Antonio Jesús Bellón Alcántara. Médico.
Cuando mis hijos eran pequeños ya hacía muchos años que yo había dejado de creer en Superman; por eso, cuando alguno de ellos hacía algo que a mi juicio era peligroso para su integridad física, yo le decía: “¿Te crees que eres Superman? ¡Superman no existe!”. Últimamente he caído en la cuenta de que yo estaba equivocado. Existen hombres y mujeres que no están hechos con los mismos mimbres que los demás mortales; es tal su categoría humana que podríamos decir que están constituidos no por ADN sino por super-ADN. Estas personas, tan diferentes al resto, perciben la vida como una misión y se entregan a ella con todas sus fuerzas, sin importarles los riesgos que puedan correr; son héroes anónimos. Es en la entrega a los demás donde encuentran el verdadero sentido de sus vidas. Tienen una filosofía de la vida muy distinta a la que impera en nuestra sociedad actual. No saben nada de lemas como “la mejor defensa es un buen ataque” o “devora antes de que te devoren”. Su lema es el mismísimo Evangelio de Jesús: “No hay amor más grande que dar la vida por los amigos” (Jn 15:13). ¿Y quiénes son los amigos de estos superhombres y supermujeres? Nada menos que la humanidad toda.

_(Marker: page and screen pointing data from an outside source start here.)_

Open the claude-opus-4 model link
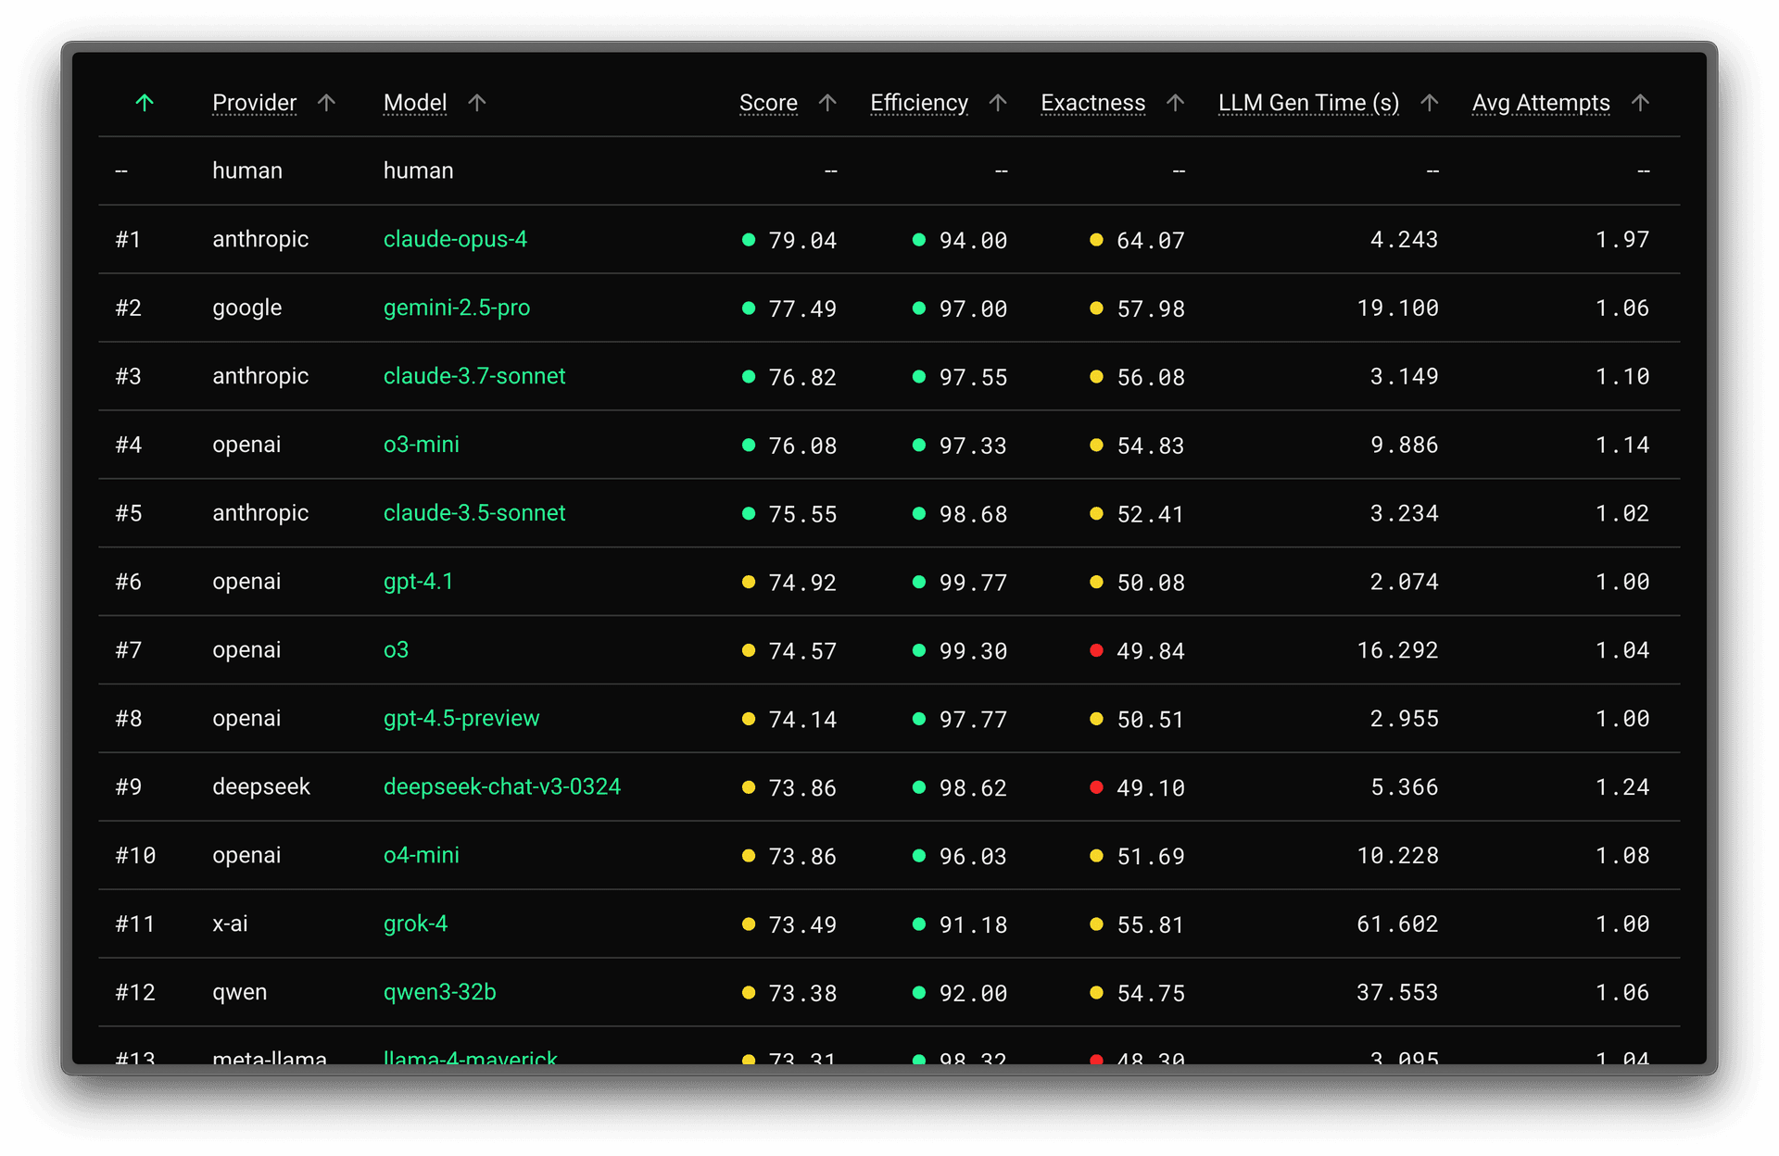 (x=455, y=239)
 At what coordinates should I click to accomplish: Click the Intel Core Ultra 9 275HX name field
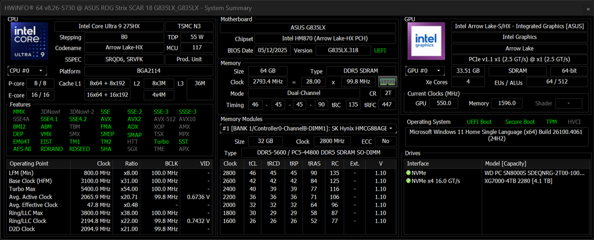(x=110, y=26)
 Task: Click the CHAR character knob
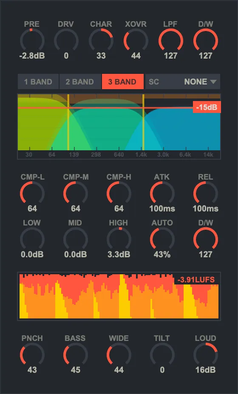tap(101, 40)
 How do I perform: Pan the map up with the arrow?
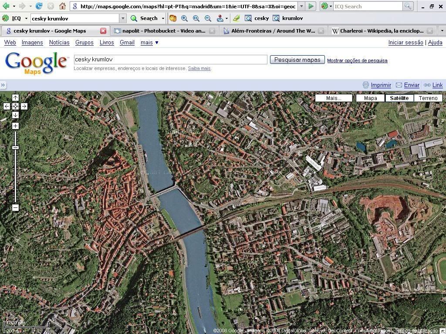[x=15, y=97]
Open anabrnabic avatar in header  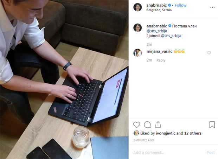pyautogui.click(x=137, y=7)
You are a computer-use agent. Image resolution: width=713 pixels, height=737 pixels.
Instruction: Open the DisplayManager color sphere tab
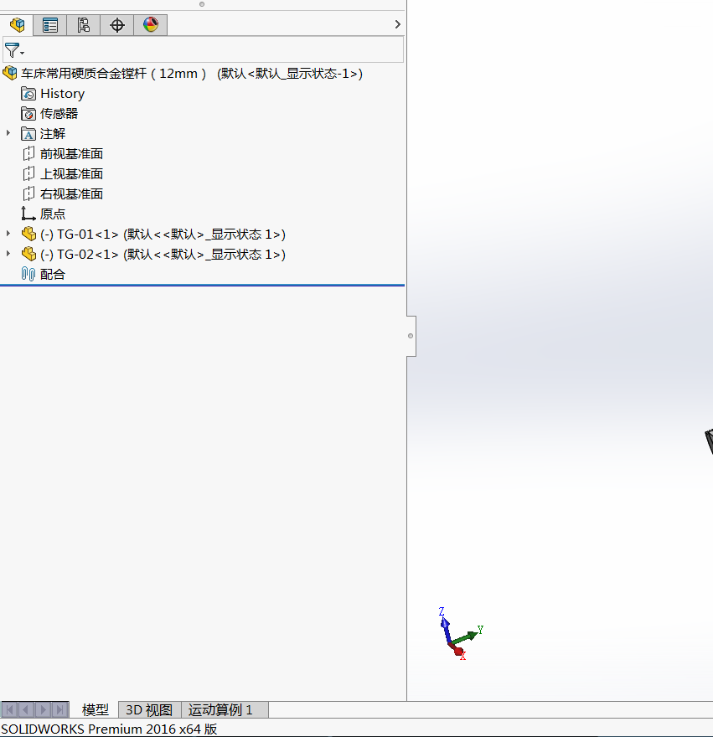[151, 25]
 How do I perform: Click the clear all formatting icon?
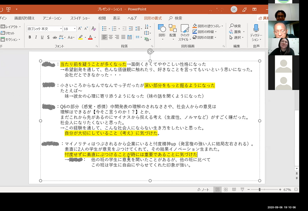(94, 29)
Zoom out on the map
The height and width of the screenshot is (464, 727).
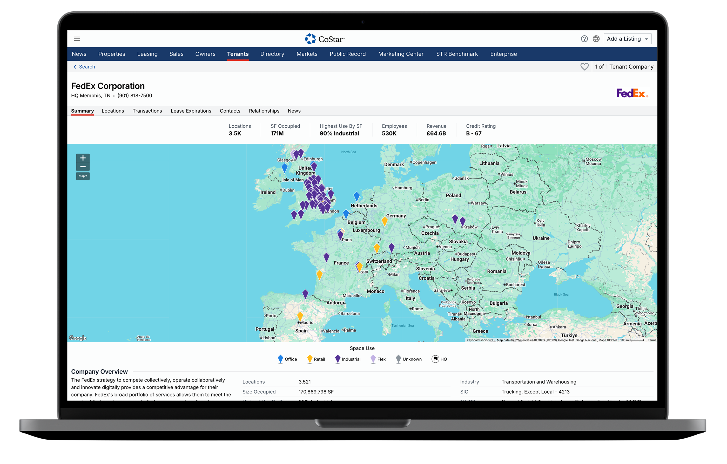pos(83,167)
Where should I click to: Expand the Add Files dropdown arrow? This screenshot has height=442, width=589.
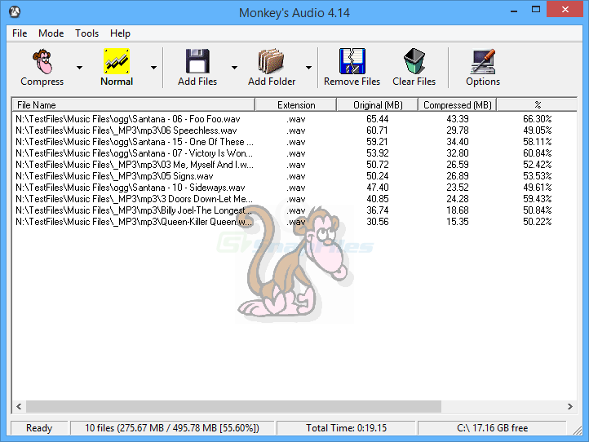pos(234,68)
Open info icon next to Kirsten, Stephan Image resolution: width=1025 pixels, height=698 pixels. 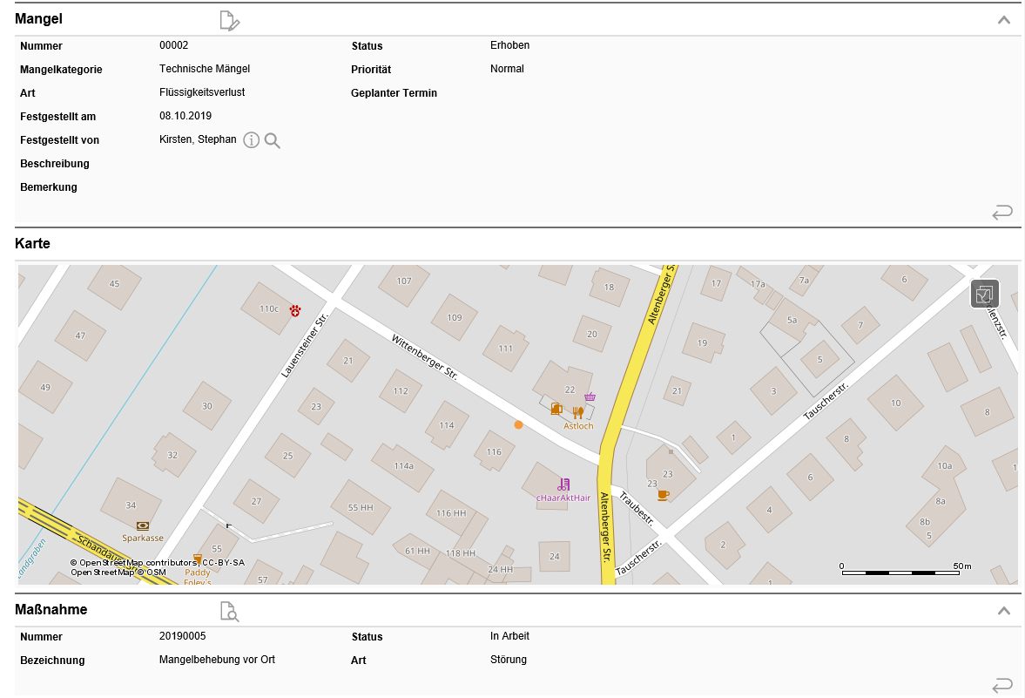point(252,140)
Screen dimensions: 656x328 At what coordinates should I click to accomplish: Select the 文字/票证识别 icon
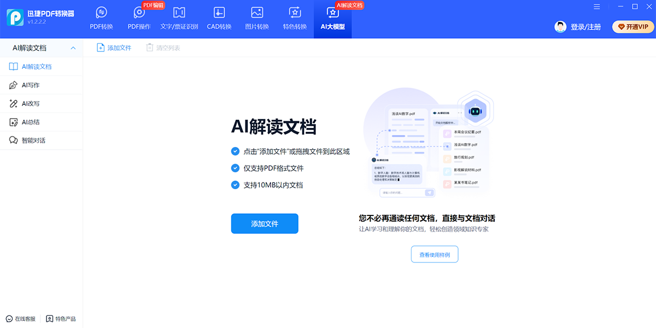179,13
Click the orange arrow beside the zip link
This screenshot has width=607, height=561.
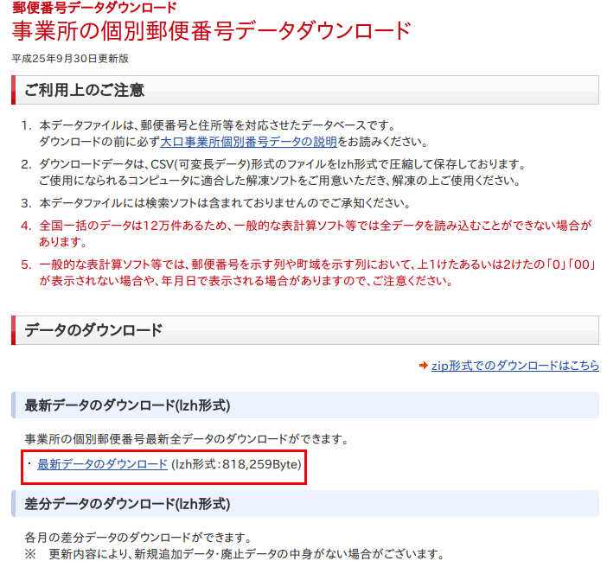423,366
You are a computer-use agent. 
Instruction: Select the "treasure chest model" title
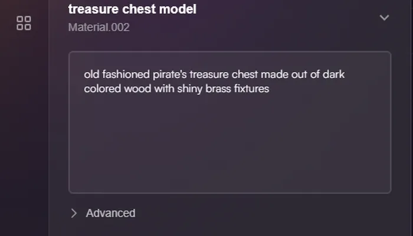pos(132,9)
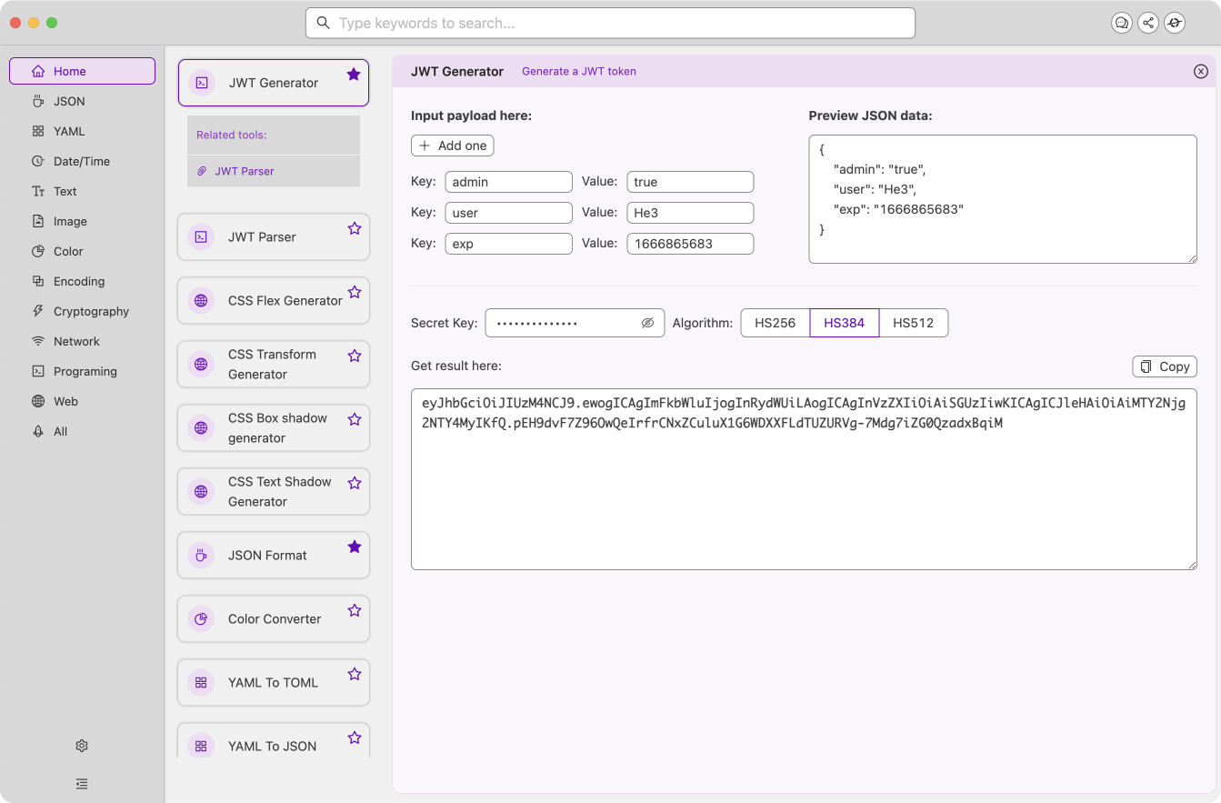1221x803 pixels.
Task: Star the CSS Flex Generator tool
Action: 355,293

Gracias a los medios de comunicación sabemos que sí existen realmente estas personas excepcionales; últimamente hemos conocido a algunas de ellas, como Miguel Pajares y Manuel García Viejo, ambos fallecidos por el virus del Ébola mientras ejercían su labor asistencial sanitaria y misionera en África. Miguel tenía 75 años y Manuel, 70; a esas edades, cualquier hombre o mujer “normal” lo que desea es disfrutar de su jubilación en compañía de su familia y con la alegría de ver crecer a sus nietos. Pero no estamos hablando de personas corrientes sino de seres extraordinarios. Miguel, miembro de la Orden Hospitalaria de San Juan de Dios desde los 12 años, estudió Enfermería, después se ordenó sacerdote y ha estado durante 18 años trabajando en misiones en distintos países, entre ellos Irlanda, Ghana o Liberia. Manuel, sacerdote y misionero, era médico especialista en medicina tropical y había dedicado los últimos 30 años de su vida a trabajar en África. Desde hacía 12 años dirigía el Hospital de San Juan de Dios en la capital de Sierra Leona, uno de los países más afectados por el Ébola. Estos curricula de Miguel y Manuel son, a mi juicio, extraordinarios, aunque sé que muchas personas no compartirán esta opinión. Por ello, quisiera terminar mi elogio de éstos y tantos otros héroes anónimos con este comentario valiente que he bajado de Internet:
“Yo soy ateo. No agnóstico. Ateo. O sea, que estoy convencido de que los curas se pasan la vida creyendo en una mentira. Creo, además, que toda mentira es dañina. Y de sobremesa en sobremesa exhibo con arrogancia mi materialismo. Pero la coquetería me dura hasta el preciso instante en que me entero de que un misionero se ha dejado la vida en Liberia por limpiarle las pústulas a unos negros moribundos. Entonces me faltan huevos para seguir impartiendo lecciones morales. Principalmente por lo aplastante del argumento geográfico. Él estaba allí con su mentira y yo aquí con mi racionalismo”.